Ignoring the orderly confusion on board the module, where the supervisor was trying desperately to make his people realize that the practice emergency drill had suddenly become a real one, the carrier used its attitude control jets at maximum overload in an attempt to return the vessel to its original and safe heading. But the tremendous weight of a ship fully laden with a cargo of dense metal was too much for them, and slowly, almost gently, the stern of the carrier made contact with the forward section of the accommodation module.

The carrier, whose structure had been designed to withstand loadings only in the vertical plane, broke up when subjected to the sudden, lateral shock. Gigantic lengths of metal tore free from their lashing points, the metal retaining bands snapping like so much thread, and the long, open racks which held the sheet metal disintegrated with the collapse of the ship’s main structure, sending their contents spinning toward the accommodation module’s side like a slow-moving flight of throwing-knives. And mixed with the spinning metal plates and beams and pieces of the carrier’s structure was the radioactive material of its power pile.

Many of the plates struck the module edge-on, inflicting long, deep incisions several hundred meters long in the hull before bouncing away again. The metal beams smashed against the already weakened hull, opening dozens of compartments to space, or drove deep into the module’s interior like enormous javelins. The collision abruptly checked the structure’s forward motion and left it a slowly spinning half-wreck, which presented in turn a flank which was unmarked and another which showed a scene of utter devastation.

One of the tugs took off after the expanding cloud of metal which had been the carrier and its cargo, to chart its course for later retrieval and to search for possible survivors among its crew. The remaining tugs checked the spin on the accommodation module, then gave what help they could until the emergency teams from nearby mining installations, and ultimately Rhabwar, arrived.
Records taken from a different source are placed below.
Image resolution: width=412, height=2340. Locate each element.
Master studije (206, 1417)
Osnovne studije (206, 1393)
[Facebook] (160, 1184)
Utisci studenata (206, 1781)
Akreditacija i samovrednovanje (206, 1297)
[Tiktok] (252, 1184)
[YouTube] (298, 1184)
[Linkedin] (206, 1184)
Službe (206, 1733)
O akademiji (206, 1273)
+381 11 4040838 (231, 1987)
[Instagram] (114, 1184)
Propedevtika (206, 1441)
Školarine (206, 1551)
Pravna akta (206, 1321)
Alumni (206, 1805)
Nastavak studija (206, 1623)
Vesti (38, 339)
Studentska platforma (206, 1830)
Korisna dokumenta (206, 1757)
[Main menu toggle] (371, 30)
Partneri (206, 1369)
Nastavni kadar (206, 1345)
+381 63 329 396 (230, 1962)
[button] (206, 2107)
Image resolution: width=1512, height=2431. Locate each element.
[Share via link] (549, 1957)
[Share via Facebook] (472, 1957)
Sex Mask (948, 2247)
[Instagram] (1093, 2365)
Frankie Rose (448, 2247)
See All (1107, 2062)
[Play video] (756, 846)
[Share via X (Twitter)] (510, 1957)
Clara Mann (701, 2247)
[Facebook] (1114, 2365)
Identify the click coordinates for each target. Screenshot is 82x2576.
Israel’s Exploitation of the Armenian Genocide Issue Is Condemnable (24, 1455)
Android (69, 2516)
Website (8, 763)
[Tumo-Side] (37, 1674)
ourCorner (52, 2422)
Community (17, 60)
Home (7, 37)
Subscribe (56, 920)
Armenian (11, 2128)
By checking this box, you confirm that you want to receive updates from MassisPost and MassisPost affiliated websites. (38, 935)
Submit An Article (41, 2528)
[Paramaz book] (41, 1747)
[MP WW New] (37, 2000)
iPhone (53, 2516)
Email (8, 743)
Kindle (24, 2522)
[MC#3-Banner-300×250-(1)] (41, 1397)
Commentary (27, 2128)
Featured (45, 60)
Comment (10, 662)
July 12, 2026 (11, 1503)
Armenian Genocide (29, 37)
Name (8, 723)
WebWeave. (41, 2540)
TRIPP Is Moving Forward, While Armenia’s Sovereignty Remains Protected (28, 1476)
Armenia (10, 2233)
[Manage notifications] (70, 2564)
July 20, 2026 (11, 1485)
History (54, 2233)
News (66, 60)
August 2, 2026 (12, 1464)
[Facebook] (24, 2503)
Except for a few Hudlars who were not inconvenienced by vacuum conditions, and a number of Tralthans who could also survive airlessness for short periods by going into hibernation mode and sealing all their body orifices, nobody along the stricken side of the module had survived. Even the immensely strong and tough-skinned Hudlars and Tralthans could not live in zero pressure when their bodies had been traumatically opened to space, and massive explosive decompression was not a condition which could be cured, even in Sector General.

The Hudlar and Tralthan quarters had suffered worst in the collision. Elsewhere the structure had retained its air even though the emergency drill condition meant that the occupants were in spacesuits anyway, so a pressure drop would not have been a problem. But in these areas it was the sudden deceleration and spin following the collision which had caused the casualties—hundreds of them which, because of the protection given by the suits, were serious rather than critical. When the module’s artificial gravity was restored, the majority of these were treated by the Menelden complex’s same-species medics and held in makeshift wards to await transfer to their home planets for further treatment or recuperation.

Only the really serious cases were sent to Sector General.

News of the Menelden accident had reached the hospital just in time to allow Conway to avoid having to face another serious problem, although regarding a major accident as a handy excuse for postponing a particularly worrying meeting was, he thought, neither admirable nor unselfish.